I have one but I need two to play Monopoly.


----------



## ForBrighterDays (Mar 2, 2013)

:haha
Took me a couple of seconds there.


----------



## Zack (Apr 20, 2013)

LOL


----------



## Donnie in the Dark (Mar 15, 2011)

That took me embarrassingly long to work out.

Although I think you misused the noun there! You would have had to say "dice" to be correct...... yeah I went there.


----------



## apx24 (Jan 31, 2012)

Good one lol, :lol I actually didn't get it until I saw Donnie in the Dark's post.


----------



## Zack (Apr 20, 2013)

Donnie in the Dark said:


> Although I think you misused the noun there! You would have had to say "dice" to be correct...... yeah I went there.


Perhaps I am slow today, but I don't see how. Dice is plural. Die is singular. So I only need one (die) because I already have one.


----------



## tronjheim (Oct 21, 2012)

_Sapat!_


----------



## ItsEasierToRun (Feb 2, 2013)

I thought "Oh goodie, I can use an 'In before the lock' gif here"..
You disappointed me :|:lol


----------



## DeniseAfterAll (Jul 28, 2012)

I wanna die too, but I don't like gambling. .:stu


----------



## getsomeair (Feb 1, 2013)

So that's the singular form. Thanks for teaching me something new today, and it's not even 11 yet.


----------



## paul oakenfold (Jan 15, 2012)

i wanna die of pamela anderson myself.. 0_0


----------



## paul oakenfold (Jan 15, 2012)

did you mean *"dice"*?

i see only dice to play monopoly...but never a die...because a die could make other dies...lol


----------



## march_hare (Jan 18, 2006)




----------



## Zack (Apr 20, 2013)

On reflection, it is a little ambiguous.


----------



## Donnie in the Dark (Mar 15, 2011)

Steve300 said:


> Perhaps I am slow today, but I don't see how.
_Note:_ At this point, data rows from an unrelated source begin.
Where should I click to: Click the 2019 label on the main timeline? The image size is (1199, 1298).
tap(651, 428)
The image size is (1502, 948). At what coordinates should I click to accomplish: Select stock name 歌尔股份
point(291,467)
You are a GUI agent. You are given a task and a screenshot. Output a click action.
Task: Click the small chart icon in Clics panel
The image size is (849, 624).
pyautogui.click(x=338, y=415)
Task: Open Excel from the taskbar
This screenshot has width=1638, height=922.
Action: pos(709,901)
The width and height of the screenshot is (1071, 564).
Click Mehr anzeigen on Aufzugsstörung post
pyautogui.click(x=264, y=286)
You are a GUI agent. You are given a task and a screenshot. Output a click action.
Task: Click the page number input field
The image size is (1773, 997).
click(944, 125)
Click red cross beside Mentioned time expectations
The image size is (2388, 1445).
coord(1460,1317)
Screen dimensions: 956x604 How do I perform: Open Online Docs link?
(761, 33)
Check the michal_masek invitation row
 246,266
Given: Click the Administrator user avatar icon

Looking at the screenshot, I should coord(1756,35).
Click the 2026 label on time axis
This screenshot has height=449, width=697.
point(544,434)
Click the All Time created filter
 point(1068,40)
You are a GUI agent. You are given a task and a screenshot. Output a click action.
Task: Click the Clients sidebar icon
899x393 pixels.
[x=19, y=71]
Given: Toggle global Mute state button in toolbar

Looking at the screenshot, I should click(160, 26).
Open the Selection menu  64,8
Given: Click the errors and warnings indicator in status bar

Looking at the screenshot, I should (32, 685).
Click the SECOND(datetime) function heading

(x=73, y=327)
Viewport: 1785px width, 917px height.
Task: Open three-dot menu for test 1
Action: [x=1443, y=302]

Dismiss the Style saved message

Dice is plural. Die is singular. So I only need one (die) because I already have one.


No, it's me being slow- I was thinking the singular and plural of it were the other way around for some reason :blank


----------



## graymatter (Mar 31, 2011)

That put a smile on my face. Thank you.


----------



## hoddesdon (Jul 28, 2011)

Donnie in the Dark said:


> That took me embarrassingly long to work out.
> 
> Although I think you misused the noun there! You would have had to say "dice" to be correct...... yeah I went there.


He said he only had one, but needs two to play Monopoly.


----------



## Zack (Apr 20, 2013)

Indeed.


----------



## Raphael200 (Aug 18, 2012)

Yeah yeah...........


----------



## Aeris (Apr 27, 2013)

Haha, thank you Donnie in the Dark for explaining! 

At first I thought: What.. he wants to die because he can't play monopoly?? But that made no sense cause it's usually the opposite, you want to die because you are playing monopoly.


----------



## _AJ_ (Jan 23, 2008)

yo, just role it twice


----------



## Billy45123 (Dec 23, 2012)

That was actually pretty clever


----------



## MoonForge (Sep 15, 2012)

First i thought ''this doesn't belong here, wanting to die isn't very positive in my opinion ;x'' and then i thought whut xD And i still don't get it, maybe that's just me but i'm glad everyone else had a laugh o_o


----------



## shadeguy (Mar 28, 2013)

you can only die once


----------